Я клянусь вам, что никогда не притронусь к воловьему мясу; моя ненависть простирается и дальше, проклятие переходит с отцов на детей, и я клянусь вам, что не буду есть и телятины, даже если это будет холодная телятина с майонезом.
Но это еще не все. Я пойду еще дальше. Я привлеку его к ответственности, – почему бы и нет? Я, правда, не помню ни одного параграфа, который запрещал бы есть букеты, но ведь он съел залог, съел вексель нашей любви, то есть уничтожил обязательство!
И вот я составляю протокол допроса: «Начато в Пожаревацкой тюрьме, в камере № 11».
– Кто вы и как вас зовут?
Вол молчит. Он молчит, и это молчание приводит меня в бешенство. Кто знает, не было ли здесь настоящего заговора волов?
– Говори же, вол, твое молчание приводит меня в отчаяние, говори! Ты будешь не первая скотина, которая заговорила; ты будешь не первая скотина, которая кое-что поняла.
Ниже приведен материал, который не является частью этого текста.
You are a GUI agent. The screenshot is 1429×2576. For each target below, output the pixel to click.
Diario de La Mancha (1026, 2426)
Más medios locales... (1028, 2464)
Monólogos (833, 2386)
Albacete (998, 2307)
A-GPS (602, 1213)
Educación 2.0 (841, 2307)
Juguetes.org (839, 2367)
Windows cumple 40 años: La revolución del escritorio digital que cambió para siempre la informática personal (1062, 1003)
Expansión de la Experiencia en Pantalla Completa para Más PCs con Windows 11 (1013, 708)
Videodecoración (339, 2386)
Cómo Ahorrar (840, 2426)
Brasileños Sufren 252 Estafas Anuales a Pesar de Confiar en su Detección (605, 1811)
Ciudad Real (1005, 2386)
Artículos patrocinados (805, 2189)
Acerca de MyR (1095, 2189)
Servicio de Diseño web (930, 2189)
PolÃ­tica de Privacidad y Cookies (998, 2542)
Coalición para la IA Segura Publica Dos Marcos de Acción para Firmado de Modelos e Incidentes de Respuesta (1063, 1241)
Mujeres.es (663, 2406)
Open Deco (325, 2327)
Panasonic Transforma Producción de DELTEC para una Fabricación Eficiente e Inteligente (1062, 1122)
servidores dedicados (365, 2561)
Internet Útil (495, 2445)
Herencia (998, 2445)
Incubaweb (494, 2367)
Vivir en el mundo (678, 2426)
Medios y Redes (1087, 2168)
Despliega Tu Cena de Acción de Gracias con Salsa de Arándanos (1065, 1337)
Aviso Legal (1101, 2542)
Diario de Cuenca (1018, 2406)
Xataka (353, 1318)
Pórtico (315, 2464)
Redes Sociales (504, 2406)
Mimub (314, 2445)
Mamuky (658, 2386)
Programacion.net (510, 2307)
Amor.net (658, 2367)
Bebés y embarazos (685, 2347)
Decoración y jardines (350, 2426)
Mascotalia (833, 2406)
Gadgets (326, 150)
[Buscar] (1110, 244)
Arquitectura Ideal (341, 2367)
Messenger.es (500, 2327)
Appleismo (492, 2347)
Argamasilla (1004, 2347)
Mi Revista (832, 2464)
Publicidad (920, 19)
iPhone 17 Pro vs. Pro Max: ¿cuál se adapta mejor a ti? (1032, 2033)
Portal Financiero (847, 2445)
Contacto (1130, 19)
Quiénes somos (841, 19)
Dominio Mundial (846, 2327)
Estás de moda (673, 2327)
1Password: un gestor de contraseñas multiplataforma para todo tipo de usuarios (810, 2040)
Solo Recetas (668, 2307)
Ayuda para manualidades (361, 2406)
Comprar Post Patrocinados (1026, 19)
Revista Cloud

Ведь ослица из Ветхого завета поняла взгляд ангела – посланца божьего и притиснула к стене ногу ехавшего на ней Валаама; ничтожный червь понял глас господний и прогрыз тыкву, выросшую над головой Иона;[11] так пойми же и ты, вол, пойми, речь идет о моей любви, о моей самой святой любви, а точнее говоря, о букете, который в настоящее время находится у тебя в желудке, а когда-то благоухал на ее груди.